**What you need to do:** An exact copy is needed of the lines in the entries below from the line with "The width and" up to and including the line with "the drag handle", and of nothing else. Leave the pictures out.

==== Dataset records

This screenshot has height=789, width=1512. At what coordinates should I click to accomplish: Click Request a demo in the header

========
==== Dataset records

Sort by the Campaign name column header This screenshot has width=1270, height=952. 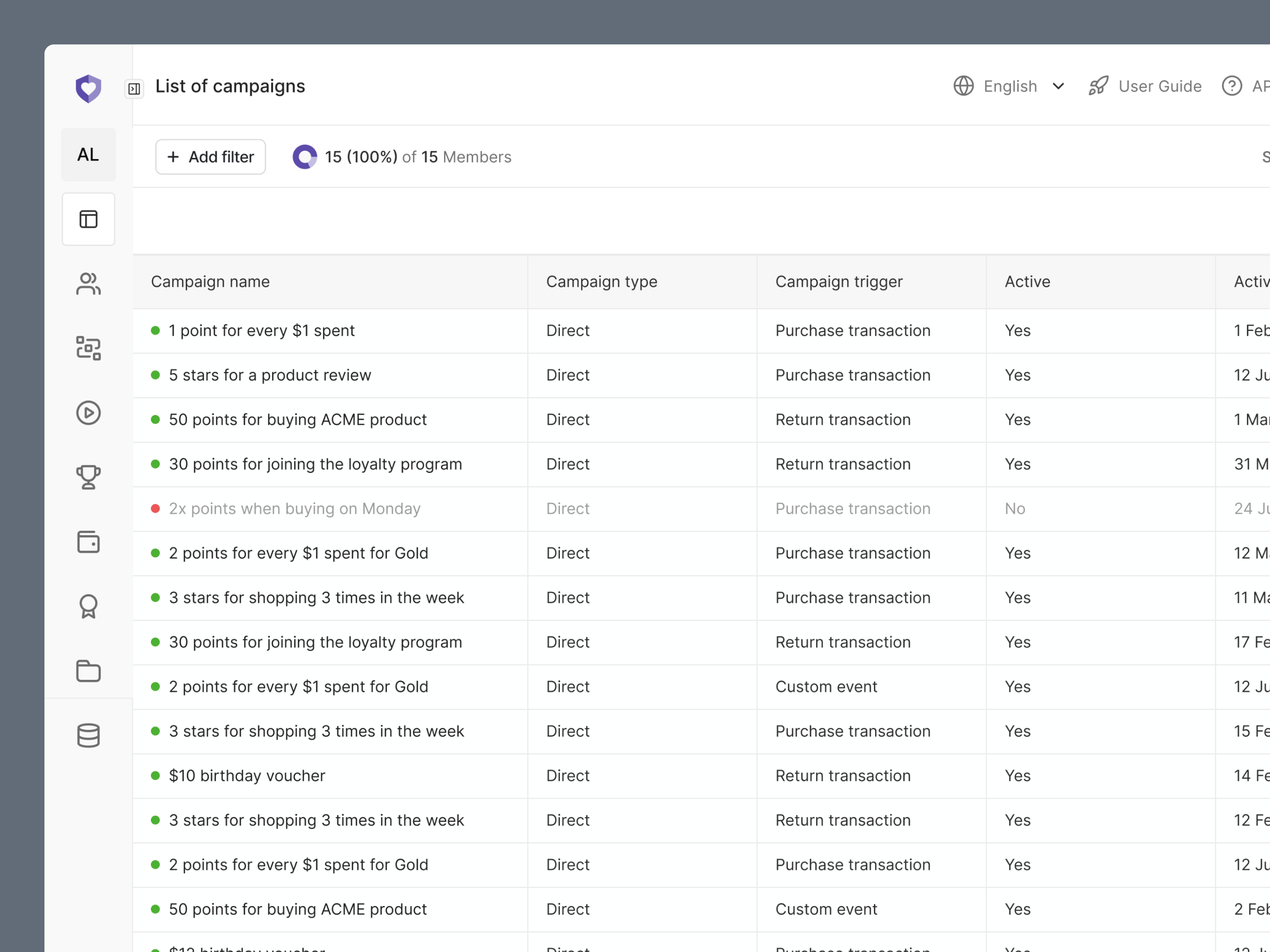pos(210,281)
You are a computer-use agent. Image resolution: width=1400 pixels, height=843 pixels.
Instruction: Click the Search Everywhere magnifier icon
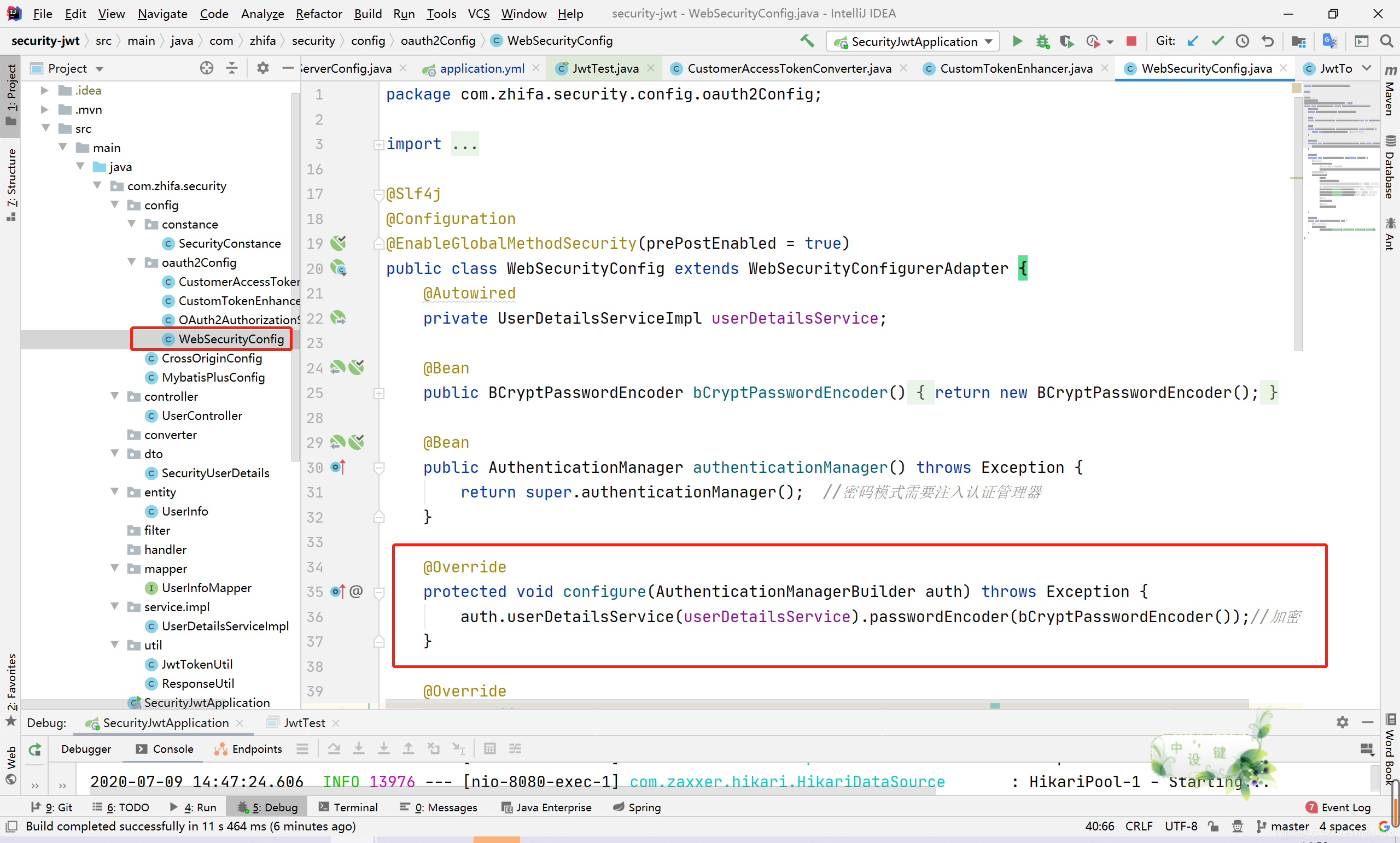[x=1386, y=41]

========
==== Dataset records

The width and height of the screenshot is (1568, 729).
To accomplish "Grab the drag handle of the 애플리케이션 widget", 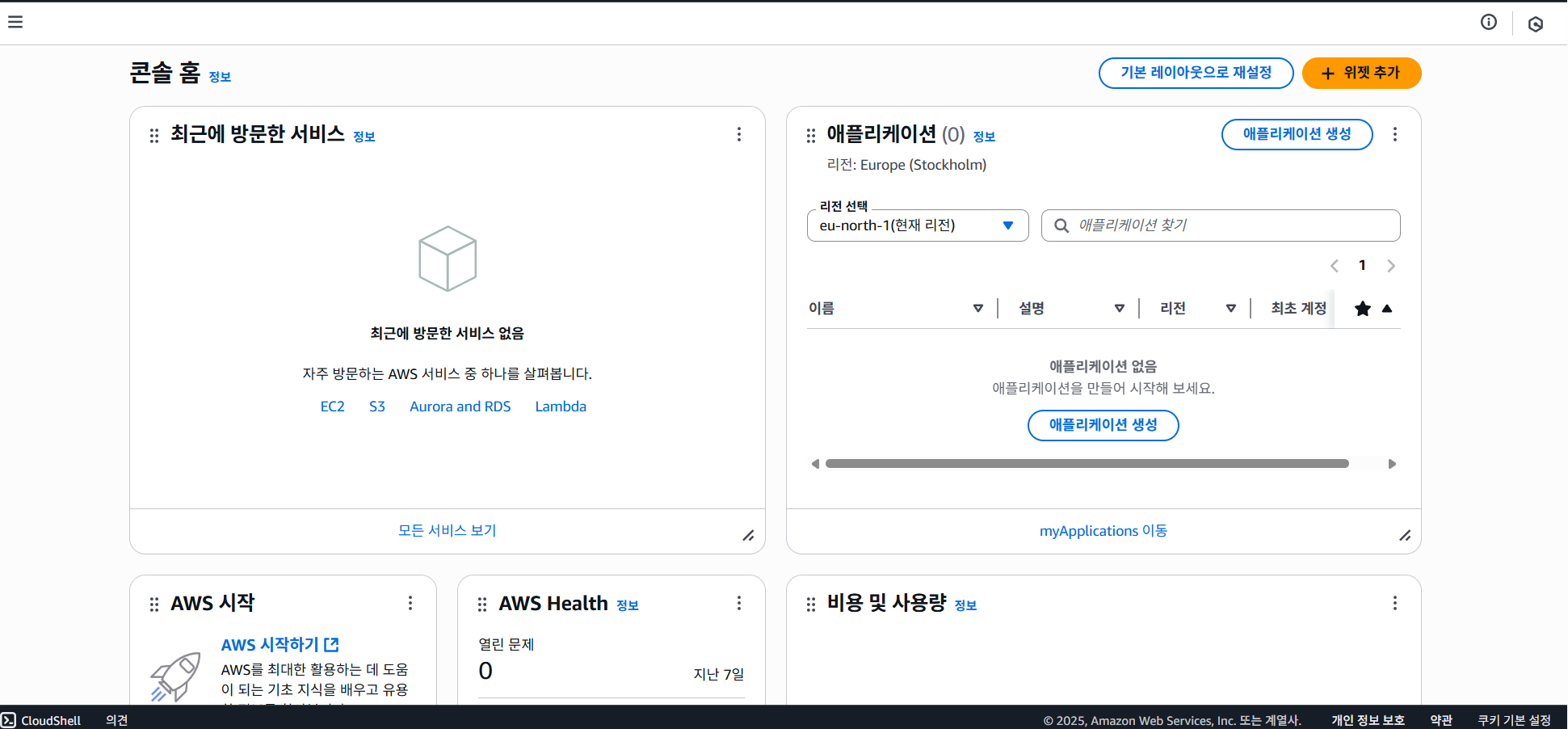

========

**Task answer:**
The width and height of the screenshot is (1568, 729).
To accomplish "Grab the drag handle of the 애플리케이션 widget", 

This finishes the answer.